“Sei um ninho” é uma expressão dos meninos portugueses de há umas gerações atrás. Diziam: “sei um ninho” como quem diz: “sei de um tesouro”. Talvez por isso nunca se podia dizê-lo, segundo a tradição, “debaixo de telha”, isto é, perto de ouvidos indiscretos, os das cobras, lagartos e formigas. Helena Justino diz-nos: “sei um ninho”, debaixo de telha, debaixo de tela, longe de outros olhares indiscretos. Saber de um ninho é um saber só de alguns, só para alguns. Um ninho pode ser, também, uma tela. Quando se pergunta qual nasceu antes, se o ovo, se o passarinho, a resposta é: foi a tela. No princípio era o verbo, mas antes foi o ninho, a tela. Antes do primeiro som. A linguagem dos pássaros ou dos símbolos, é posterior ao ninho. O ninho é o tempo do silêncio, antes de qualquer linguagem. O ninho é a origem de todos os símbolos, é a Mátria. Anterior ao Big-Bang.

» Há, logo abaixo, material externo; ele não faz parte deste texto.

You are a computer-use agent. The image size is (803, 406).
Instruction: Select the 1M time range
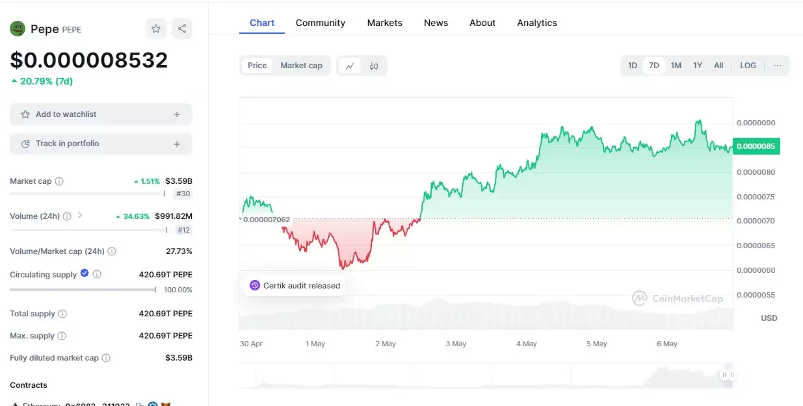coord(676,66)

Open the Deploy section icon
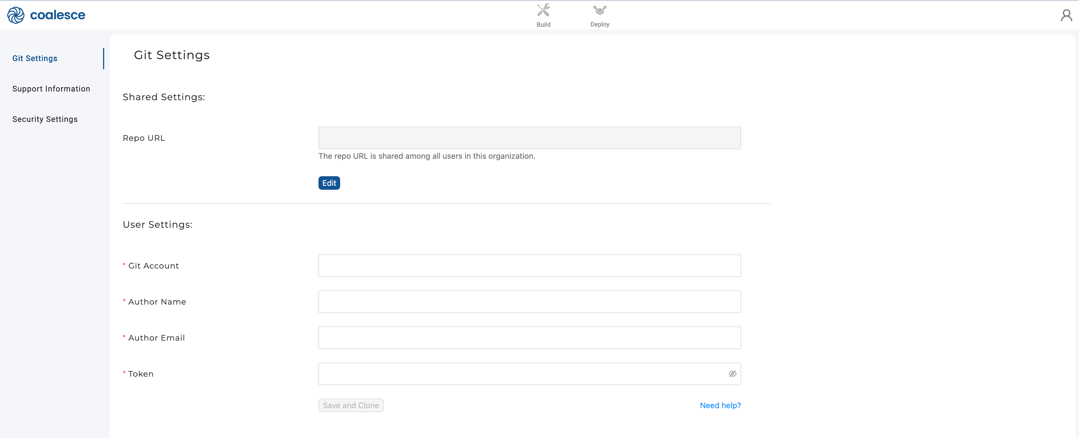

Como palavra nasce nasalada, ainda tem líquido dentro, e é diminuta, semente, terna, tenra, macia. É um pré-útero. O nada antes do tudo. Existe desde a não existência. O maior paradoxo, porque é o vazio que contém o cheio.
O “i” é o passarinho, os dois “n” s que o embalam são o ninho, o “ho” é já a possibilidade do voo e da respiração: aspiração pelo “h”, circular como o primeiro voo à volta do ninho, pelo “o”.
Nas telas existem ninhos de todas as formas, e até sem forma. Eu sei uns ninhos que uma pintora salvou. Digo-o debaixo de tela. Onde coexiste o antes e o depois, o ninho e o pássaro. E às vezes o pássaro tem forma de peixe. É quando o ninho regressa às águas primordiais: ovo em mutação, ovo em flutuação de cor, de textura, de génese. Peixes pássaros num mundo de cor, pedido, emprestado, à flor.
Não é impossível que a tela se transforme em ninho e depois em pássaro e saia a voar. As telas são objectos voadores, têm asas. Invisíveis. Por isso (re)pousam em sítios altos, por isso (re)produzem seres alados. As telas criadas pelo voo do pincel pousam em sítios de onde apenas se sai voando, com um amplo voo de imaginação e, às vezes, de dor, como é quase sempre o primeiro voo. Por isso, o pássaro regressa ao ninho. À tela. Para renascer e transcender. A dor.